For me, that scene this week has come within the first 15 pages of the script and is charged with no small feat: it has to establish the protagonist, his goals, and his fears. In short, it has to prep him (and therefore, us) for his entire story arc. I know it might seem silly to boil such an important task down to one scene, but the anatomy of the first act of this new script is a little atypical. Many sci-fi scripts start off with a normal world, before the foreign/unknown/extraterrestrial/fictional invades Earth and kicks things into drive. That's no different with the collaboration I'm working on. However, this script also opens with a five-page prologue. The inciting incident still has to happen around page ten and is shortly followed by the aforementioned invasion, which turns normal on its head.

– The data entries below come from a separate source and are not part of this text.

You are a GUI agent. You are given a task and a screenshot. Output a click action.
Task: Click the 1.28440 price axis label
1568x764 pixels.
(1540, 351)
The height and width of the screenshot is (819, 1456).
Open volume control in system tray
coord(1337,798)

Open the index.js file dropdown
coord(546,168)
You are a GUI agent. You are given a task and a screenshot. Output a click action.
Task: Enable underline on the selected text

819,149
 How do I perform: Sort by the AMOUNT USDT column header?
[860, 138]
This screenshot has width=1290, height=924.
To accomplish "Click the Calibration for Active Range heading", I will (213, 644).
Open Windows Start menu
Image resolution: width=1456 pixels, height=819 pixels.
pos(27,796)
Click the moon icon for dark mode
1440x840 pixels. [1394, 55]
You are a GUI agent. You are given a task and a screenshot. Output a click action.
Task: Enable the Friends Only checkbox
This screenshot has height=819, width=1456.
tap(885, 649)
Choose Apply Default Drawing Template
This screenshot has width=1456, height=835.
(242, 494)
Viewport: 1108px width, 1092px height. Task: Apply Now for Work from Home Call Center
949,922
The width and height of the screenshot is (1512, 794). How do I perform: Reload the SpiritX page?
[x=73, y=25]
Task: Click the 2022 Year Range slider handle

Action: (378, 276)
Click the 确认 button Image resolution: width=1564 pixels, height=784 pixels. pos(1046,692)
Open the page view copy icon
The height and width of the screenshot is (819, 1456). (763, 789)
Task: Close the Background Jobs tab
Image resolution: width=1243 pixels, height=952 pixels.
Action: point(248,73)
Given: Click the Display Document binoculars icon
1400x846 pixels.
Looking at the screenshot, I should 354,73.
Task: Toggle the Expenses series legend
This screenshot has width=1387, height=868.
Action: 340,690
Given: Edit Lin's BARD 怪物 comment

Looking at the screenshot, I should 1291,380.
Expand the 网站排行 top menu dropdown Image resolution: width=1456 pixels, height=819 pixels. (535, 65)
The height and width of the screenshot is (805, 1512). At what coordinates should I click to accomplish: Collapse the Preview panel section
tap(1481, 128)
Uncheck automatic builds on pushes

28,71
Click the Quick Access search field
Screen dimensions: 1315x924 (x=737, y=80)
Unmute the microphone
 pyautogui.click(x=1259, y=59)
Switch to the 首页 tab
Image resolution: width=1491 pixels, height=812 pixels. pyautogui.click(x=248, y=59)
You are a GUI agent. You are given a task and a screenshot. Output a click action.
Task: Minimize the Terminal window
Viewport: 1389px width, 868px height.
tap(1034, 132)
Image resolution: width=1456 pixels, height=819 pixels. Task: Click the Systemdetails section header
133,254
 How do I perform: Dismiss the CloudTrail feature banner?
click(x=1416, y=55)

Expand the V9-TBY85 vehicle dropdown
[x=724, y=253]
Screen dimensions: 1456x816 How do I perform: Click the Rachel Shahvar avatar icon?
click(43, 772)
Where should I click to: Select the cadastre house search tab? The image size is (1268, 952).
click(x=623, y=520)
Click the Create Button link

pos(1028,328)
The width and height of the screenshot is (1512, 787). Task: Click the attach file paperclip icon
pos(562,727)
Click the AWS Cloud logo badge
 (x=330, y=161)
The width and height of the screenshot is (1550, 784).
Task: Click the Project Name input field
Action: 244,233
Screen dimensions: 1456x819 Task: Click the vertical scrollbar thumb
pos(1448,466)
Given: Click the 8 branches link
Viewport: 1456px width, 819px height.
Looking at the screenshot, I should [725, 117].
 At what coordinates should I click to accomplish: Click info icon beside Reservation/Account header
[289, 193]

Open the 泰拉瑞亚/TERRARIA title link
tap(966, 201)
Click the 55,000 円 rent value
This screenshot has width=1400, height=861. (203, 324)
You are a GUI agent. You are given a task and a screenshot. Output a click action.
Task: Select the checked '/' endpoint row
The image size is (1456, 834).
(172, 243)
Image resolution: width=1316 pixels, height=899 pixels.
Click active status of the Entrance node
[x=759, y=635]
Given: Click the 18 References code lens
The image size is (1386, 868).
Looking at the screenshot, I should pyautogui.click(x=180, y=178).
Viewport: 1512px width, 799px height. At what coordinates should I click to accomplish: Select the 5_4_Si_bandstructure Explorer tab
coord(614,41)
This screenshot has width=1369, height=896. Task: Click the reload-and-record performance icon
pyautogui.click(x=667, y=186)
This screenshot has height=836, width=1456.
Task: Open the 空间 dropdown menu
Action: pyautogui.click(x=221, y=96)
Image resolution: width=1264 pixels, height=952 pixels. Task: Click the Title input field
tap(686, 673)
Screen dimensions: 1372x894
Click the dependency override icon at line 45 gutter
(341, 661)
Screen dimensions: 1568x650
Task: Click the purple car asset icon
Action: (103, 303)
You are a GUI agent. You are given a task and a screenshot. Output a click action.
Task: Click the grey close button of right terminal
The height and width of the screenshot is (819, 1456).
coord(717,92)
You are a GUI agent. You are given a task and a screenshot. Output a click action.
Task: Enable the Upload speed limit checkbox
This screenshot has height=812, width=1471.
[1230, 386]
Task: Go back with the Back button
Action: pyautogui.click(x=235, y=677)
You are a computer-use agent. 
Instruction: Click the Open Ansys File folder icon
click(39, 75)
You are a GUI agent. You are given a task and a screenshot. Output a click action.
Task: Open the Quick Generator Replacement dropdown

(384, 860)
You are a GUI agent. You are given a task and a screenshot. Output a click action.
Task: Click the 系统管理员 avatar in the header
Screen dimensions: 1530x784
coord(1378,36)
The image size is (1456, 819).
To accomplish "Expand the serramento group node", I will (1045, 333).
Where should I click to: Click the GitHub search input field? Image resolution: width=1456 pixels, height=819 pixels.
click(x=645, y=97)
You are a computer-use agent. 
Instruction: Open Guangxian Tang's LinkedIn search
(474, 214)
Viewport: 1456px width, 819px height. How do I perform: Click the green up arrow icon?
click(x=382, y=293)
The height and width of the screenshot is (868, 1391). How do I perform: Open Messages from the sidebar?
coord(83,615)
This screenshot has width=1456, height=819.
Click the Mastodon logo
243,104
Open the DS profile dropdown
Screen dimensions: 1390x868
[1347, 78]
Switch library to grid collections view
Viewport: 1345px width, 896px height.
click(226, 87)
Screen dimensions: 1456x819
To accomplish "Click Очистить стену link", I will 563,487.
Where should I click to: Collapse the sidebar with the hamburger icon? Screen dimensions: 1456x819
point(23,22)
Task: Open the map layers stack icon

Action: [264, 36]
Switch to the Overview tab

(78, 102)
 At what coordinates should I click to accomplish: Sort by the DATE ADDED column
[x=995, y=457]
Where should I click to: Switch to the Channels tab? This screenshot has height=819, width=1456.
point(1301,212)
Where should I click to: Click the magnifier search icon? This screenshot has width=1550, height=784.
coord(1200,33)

In the script, that happens around page 13.

Page thirteen. With the first five pages setting future events up in a way that offer very little introduction of the protagonist. So, I'm down to eight pages to establish my protagonist, his world, his friends, and the current "normal" before all goes awry on page thirteen. It's a Sisyphean feat, especially when you consider that, in this particular scene, his character is being established mainly through dialogue with a confidante. Dialogue, as I'm sure you've experienced, can be a lot of fun or incredibly sticky. You don't want to be too on the nose. My protagonist isn't going to say, "this is my opinion of myself, and these are all the skeletons in my closet that are going to hold me back, which I need to overcome to grow as a person over the coming experience." But, of course, that's exactly what the subtext has to be, and it has to be subtle enough that it sounds natural, but not so esoteric that audiences won't follow it.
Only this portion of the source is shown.